5 Conclusions and limitations

In this paper, we have conducted a holistic study systematically in Hadoop MapReduce. First, we had an architectural overview of Hadoop main components. After describing our research methodology, we classified the MapReduce studies into seven areas: (1) performance; (2) job/task scheduling; (3) load balancing; (4) resource provisioning; (5) fault tolerance in terms of availability and reliability; (6) security; and (7) energy efficiency. Afterward, we extracted the main idea, discussed strengths and drawbacks and provided our observations by answering the research questions. The chronicle of studies reflects the attention to the challenges of MapReduce as a Big data processing platform among the researches. The majority (16 out of 55 articles) of studies have focused on performance as the most significant topic in MapReduce, while scheduling, load balancing, energy efficiency, security, fault tolerance, and resource provisioning are the next most considered topics, respectively. We defined the future direction and presented several potential solutions to researchers, interested in MapReduce area.

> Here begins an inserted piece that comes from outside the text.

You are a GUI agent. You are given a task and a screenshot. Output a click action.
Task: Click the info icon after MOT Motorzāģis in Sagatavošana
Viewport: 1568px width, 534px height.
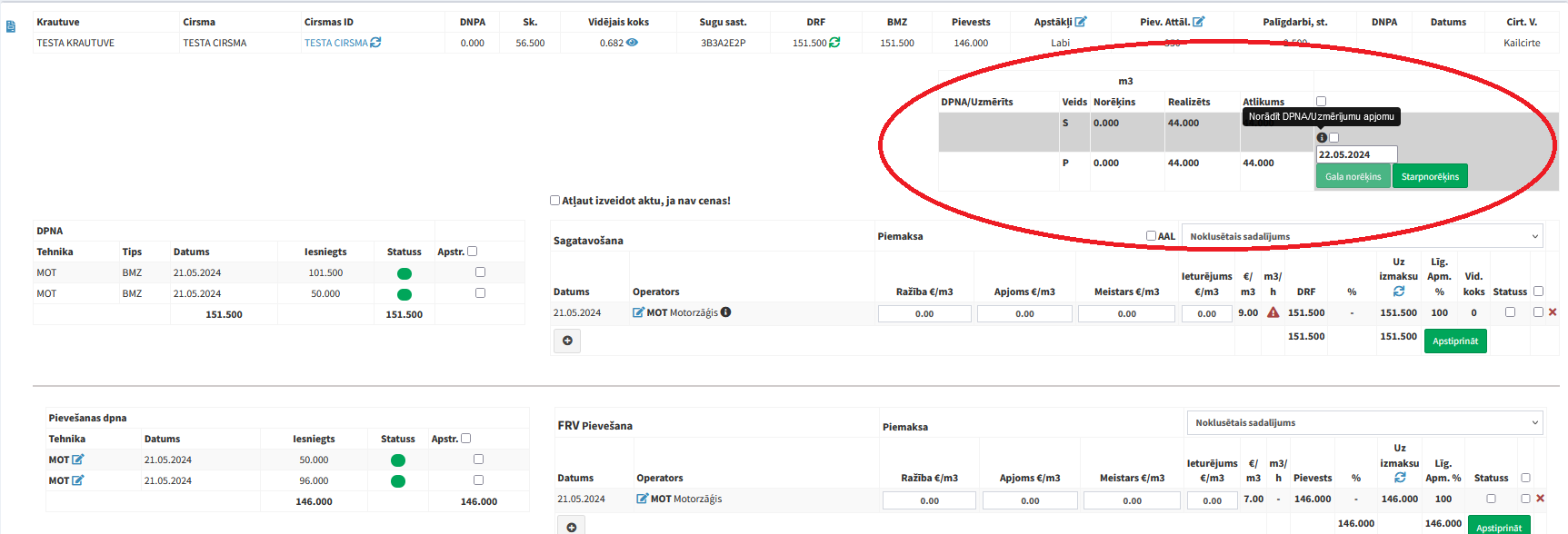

We studied the major investigated challenges of MapReduce framework as well as the best-proposed solutions and tried hard to provide a comprehensive systematic study. But, the study might have some limitations which are our plan to address them in future studies. Searching only digital libraries using search string keywords is just one of the many channels of finding research activity stream about a widely focused topic like MapReduce. Two search approaches for future study are as follows: (1) using other means such as Ph.D. theses, academic blogs, editorial notes, and technical reports and (2) relaxing some of the strict exclusion criteria such as considering the interdisciplinary articles, national journals, and conferences, and non-English articles, it might help us to become familiar with other worthy solutions.